• Supplied records
──────────

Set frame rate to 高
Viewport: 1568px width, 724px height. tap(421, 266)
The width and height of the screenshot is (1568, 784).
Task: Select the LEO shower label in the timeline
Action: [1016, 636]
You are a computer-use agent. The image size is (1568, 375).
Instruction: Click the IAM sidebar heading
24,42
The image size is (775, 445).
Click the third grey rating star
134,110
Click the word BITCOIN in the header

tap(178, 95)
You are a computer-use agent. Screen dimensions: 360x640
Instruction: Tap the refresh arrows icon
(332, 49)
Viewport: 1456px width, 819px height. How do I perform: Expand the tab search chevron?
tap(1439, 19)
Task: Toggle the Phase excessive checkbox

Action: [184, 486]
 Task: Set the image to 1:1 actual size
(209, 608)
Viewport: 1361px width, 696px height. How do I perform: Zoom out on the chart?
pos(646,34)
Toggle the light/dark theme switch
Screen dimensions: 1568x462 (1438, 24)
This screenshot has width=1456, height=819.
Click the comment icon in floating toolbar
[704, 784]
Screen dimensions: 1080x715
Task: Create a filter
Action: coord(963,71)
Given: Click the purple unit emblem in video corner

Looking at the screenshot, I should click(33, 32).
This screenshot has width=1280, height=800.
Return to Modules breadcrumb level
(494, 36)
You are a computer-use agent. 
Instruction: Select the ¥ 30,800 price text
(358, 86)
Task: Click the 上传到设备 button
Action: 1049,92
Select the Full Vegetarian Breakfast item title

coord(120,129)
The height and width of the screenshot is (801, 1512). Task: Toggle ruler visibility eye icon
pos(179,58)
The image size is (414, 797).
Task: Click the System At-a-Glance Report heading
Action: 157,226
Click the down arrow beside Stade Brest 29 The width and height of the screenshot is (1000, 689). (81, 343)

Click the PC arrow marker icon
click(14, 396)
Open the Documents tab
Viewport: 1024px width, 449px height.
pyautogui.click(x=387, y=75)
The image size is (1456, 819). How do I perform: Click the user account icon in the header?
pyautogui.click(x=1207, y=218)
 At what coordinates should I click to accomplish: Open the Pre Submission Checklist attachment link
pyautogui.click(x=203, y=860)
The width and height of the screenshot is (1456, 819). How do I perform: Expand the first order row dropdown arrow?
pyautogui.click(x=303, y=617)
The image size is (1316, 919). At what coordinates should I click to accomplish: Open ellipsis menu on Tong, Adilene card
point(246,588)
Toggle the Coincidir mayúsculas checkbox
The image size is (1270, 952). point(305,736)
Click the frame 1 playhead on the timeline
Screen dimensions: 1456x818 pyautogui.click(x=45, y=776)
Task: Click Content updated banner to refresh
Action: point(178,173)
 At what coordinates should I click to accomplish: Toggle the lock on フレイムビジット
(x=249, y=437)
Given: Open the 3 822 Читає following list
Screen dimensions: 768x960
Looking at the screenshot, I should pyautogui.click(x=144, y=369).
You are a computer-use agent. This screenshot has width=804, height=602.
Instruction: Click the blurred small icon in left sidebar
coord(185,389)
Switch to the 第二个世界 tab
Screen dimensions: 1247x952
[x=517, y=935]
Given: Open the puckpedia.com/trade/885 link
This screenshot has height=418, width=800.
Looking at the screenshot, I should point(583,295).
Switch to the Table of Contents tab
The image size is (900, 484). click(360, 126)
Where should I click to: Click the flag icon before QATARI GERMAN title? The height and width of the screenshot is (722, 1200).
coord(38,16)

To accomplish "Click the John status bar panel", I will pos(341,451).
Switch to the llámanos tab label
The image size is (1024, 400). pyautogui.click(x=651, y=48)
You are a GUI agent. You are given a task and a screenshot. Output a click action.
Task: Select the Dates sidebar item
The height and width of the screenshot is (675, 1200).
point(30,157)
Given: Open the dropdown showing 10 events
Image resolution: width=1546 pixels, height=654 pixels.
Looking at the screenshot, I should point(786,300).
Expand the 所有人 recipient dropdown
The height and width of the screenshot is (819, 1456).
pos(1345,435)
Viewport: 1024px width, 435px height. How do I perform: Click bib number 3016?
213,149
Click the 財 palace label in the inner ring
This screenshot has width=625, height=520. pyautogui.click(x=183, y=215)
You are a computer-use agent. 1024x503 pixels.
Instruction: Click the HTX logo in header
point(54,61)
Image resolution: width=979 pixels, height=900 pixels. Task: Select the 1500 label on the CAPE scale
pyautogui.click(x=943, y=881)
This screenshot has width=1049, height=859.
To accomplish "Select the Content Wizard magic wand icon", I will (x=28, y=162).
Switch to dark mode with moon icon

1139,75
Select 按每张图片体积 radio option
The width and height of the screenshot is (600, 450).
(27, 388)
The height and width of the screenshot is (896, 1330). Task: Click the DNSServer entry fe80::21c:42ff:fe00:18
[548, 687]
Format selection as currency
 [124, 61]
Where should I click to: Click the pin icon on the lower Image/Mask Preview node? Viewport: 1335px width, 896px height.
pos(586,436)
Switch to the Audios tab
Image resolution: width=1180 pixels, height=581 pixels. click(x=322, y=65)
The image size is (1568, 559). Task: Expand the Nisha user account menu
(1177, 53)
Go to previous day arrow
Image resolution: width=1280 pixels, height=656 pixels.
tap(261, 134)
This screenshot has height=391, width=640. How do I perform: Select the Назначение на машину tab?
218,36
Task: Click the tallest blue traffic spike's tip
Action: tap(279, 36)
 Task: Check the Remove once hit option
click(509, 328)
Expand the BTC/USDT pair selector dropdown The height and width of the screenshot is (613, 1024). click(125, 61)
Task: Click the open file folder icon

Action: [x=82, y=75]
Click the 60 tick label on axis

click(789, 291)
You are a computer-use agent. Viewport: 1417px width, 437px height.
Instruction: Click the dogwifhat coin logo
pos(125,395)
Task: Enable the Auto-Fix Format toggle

──────────

• Work required
Reproduce, with no changes, everything in the listing from the line containing "Click the PC arrow marker icon" down to the line containing "pyautogui.click(x=203, y=860)", including both of those lines.

• Answer to the exercise
Click the PC arrow marker icon
click(14, 396)
Open the Documents tab
Viewport: 1024px width, 449px height.
pyautogui.click(x=387, y=75)
The image size is (1456, 819). How do I perform: Click the user account icon in the header?
pyautogui.click(x=1207, y=218)
 At what coordinates should I click to accomplish: Open the Pre Submission Checklist attachment link
pyautogui.click(x=203, y=860)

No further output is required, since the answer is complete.